If i do .text() it'll vaporize all the HTML and what i get back will just be a big blob of text, but i still want the HTML so I dont lose formatting, links, images, etc. I want this to work like CMD/CTRL+F.
You'd use this plugin like:
$('article').jhighlight({find:'class'});
To remove them:
.jhighlight('remove')
==UPDATE==
While Mike Samuel's idea below does in fact work, it's a tad heavy for this plugin. It's mainly for a client looking to erase bad words and/or MS Word characters during a "publishing" process of a form. I'm looking for a more lightweight fix, any ideas?

You really don't want to use eval, mess with innerHTML or parse the markup "manually". The best way, in my opinion, is to deal with text nodes directly and keep a cache of the original html to erase the highlights. Quick rewrite, with comments:
(function($){
$.fn.jhighlight = function(opt) {
var options = $.extend($.fn.jhighlight.defaults, opt)
, txtProp = this[0].textContent ? 'textContent' : 'innerText';
if ($.trim(options.find.length) < 1) return this;
return this.each(function(){
var self = $(this);
// use a cache to clear the highlights
if (!self.data('htmlCache'))
self.data('htmlCache', self.html());
if(opt === 'remove'){
return self.html( self.data('htmlCache') );
}
// create Tree Walker
// https://developer.mozilla.org/en/DOM/treeWalker
var walker = document.createTreeWalker(
this, // walk only on target element
NodeFilter.SHOW_TEXT,
null,
false
);
var node
, matches
, flags = 'g' + (!options.caseSensitive ? 'i' : '')
, exp = new RegExp('('+options.find+')', flags) // capturing
, expSplit = new RegExp(options.find, flags) // no capturing
, highlights = [];
// walk this wayy
// and save matched nodes for later
while(node = walker.nextNode()){
if (matches = node.nodeValue.match(exp)){
highlights.push([node, matches]);
}
}
// must replace stuff after the walker is finished
// otherwise replacing a node will halt the walker
for(var nn=0,hln=highlights.length; nn<hln; nn++){
var node = highlights[nn][0]
, matches = highlights[nn][1]
, parts = node.nodeValue.split(expSplit) // split on matches
, frag = document.createDocumentFragment(); // temporary holder
// add text + highlighted parts in between
// like a .join() but with elements :)
for(var i=0,ln=parts.length; i<ln; i++){
// non-highlighted text
if (parts[i].length)
frag.appendChild(document.createTextNode(parts[i]));
// highlighted text
// skip last iteration
if (i < ln-1){
var h = document.createElement('span');
h.className = options.className;
h[txtProp] = matches[i];
frag.appendChild(h);
}
}
// replace the original text node
node.parentNode.replaceChild(frag, node);
};
});
};
$.fn.jhighlight.defaults = {
find:'',
className:'jhighlight',
color:'#FFF77B',
caseSensitive:false,
wrappingTag:'span'
};
})(jQuery);
If you're doing any manipulation on the page, you might want to replace the caching with another clean-up mechanism, not trivial though.
You can see the code working here: http://jsbin.com/anace5/2/
You also need to add display:block to your new html elements, the layout is broken on a few browsers.

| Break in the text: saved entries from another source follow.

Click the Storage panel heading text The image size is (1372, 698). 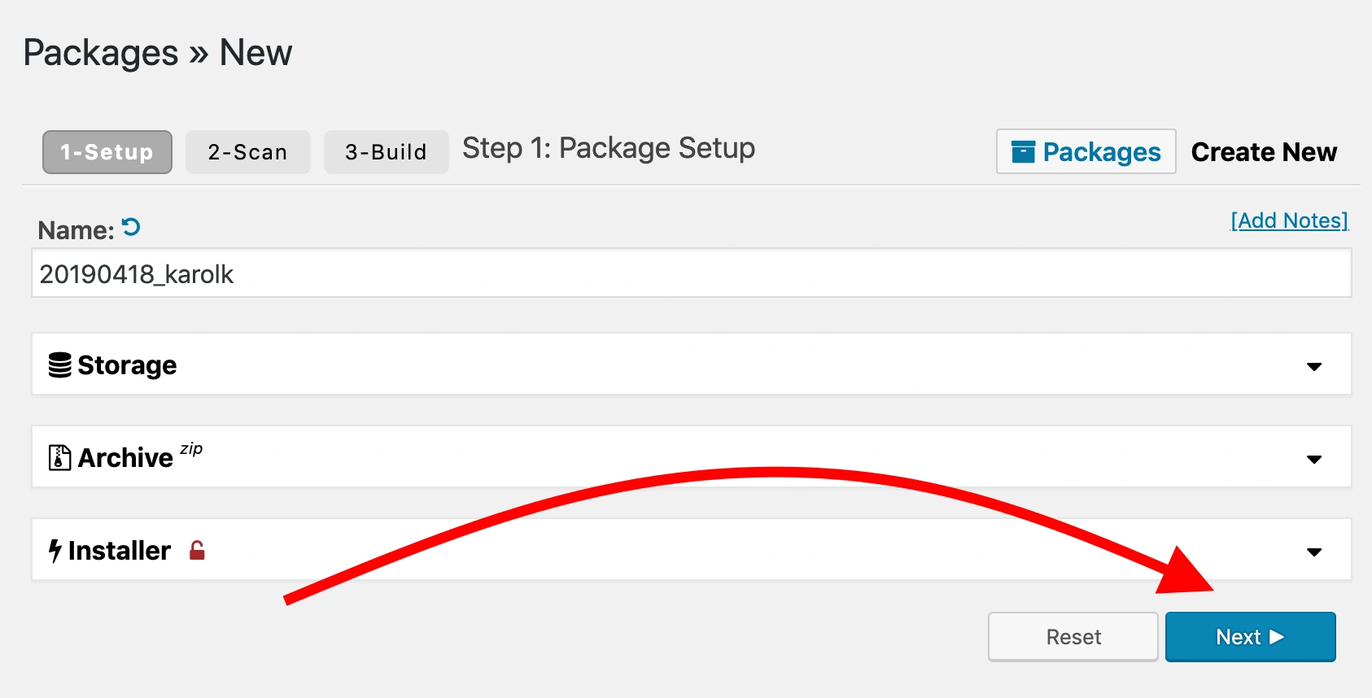pyautogui.click(x=127, y=365)
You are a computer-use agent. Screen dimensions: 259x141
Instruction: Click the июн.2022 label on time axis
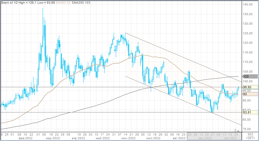[128, 138]
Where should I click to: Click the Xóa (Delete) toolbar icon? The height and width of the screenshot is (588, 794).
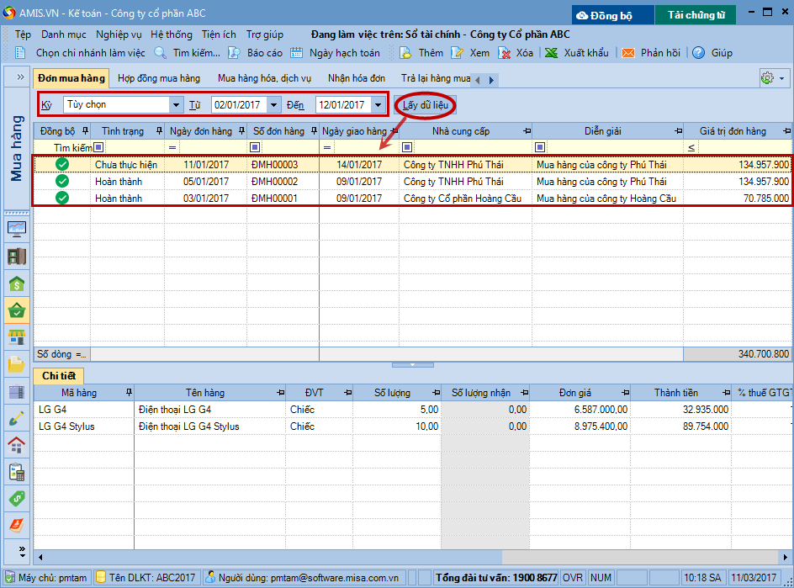pyautogui.click(x=505, y=53)
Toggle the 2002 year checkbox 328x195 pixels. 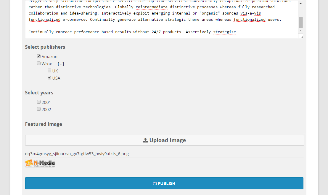39,109
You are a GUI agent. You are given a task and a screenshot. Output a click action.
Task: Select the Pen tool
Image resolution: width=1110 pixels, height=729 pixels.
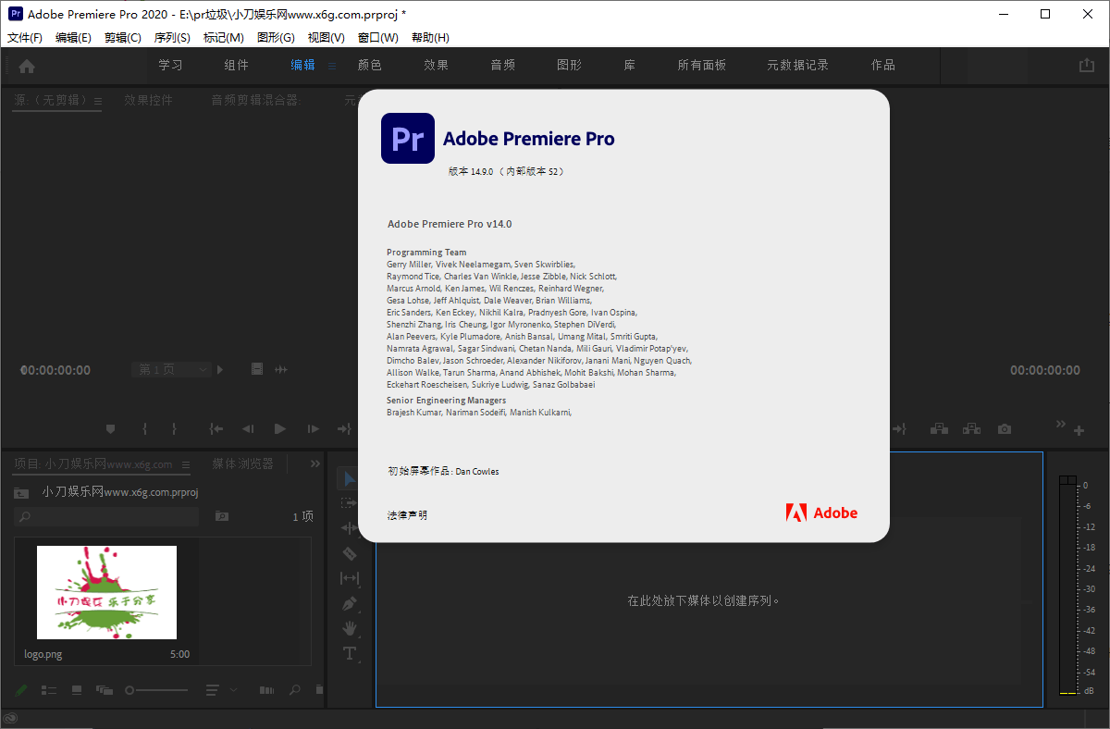pyautogui.click(x=350, y=603)
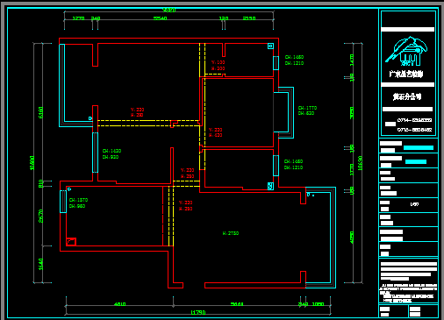Image resolution: width=444 pixels, height=320 pixels.
Task: Click the 10690 vertical dimension on the right
Action: click(x=360, y=163)
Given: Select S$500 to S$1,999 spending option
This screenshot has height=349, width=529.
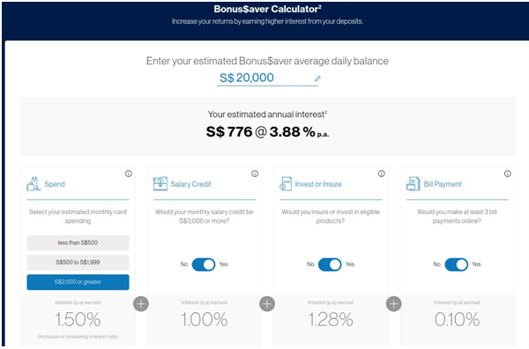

In the javascript code prettifier, I had this problem. I wanted to search the text but preserve tags.
What I did was start with HTML, and decompose that into two bits.
The text content
Pairs of (index into text content where a tag occurs, the tag content)
So given
Lorem <b>ipsum</b>
I end up with
text = 'Lorem ipsum'
tags = [6, '<b>', 10, '</b>']
which allows me to search on the text, and then based on the result start and end indices, produce HTML including only the tags (and only balanced tags) in that range.

Have a look here: getElementsByTagName() equivalent for textNodes.
You can probably adapt one of the proposed solutions to your needs (i.e. iterate over all text nodes, replacing the words as you go - this won't work in cases such as <tag>wo</tag>rd but it's better than nothing, I guess).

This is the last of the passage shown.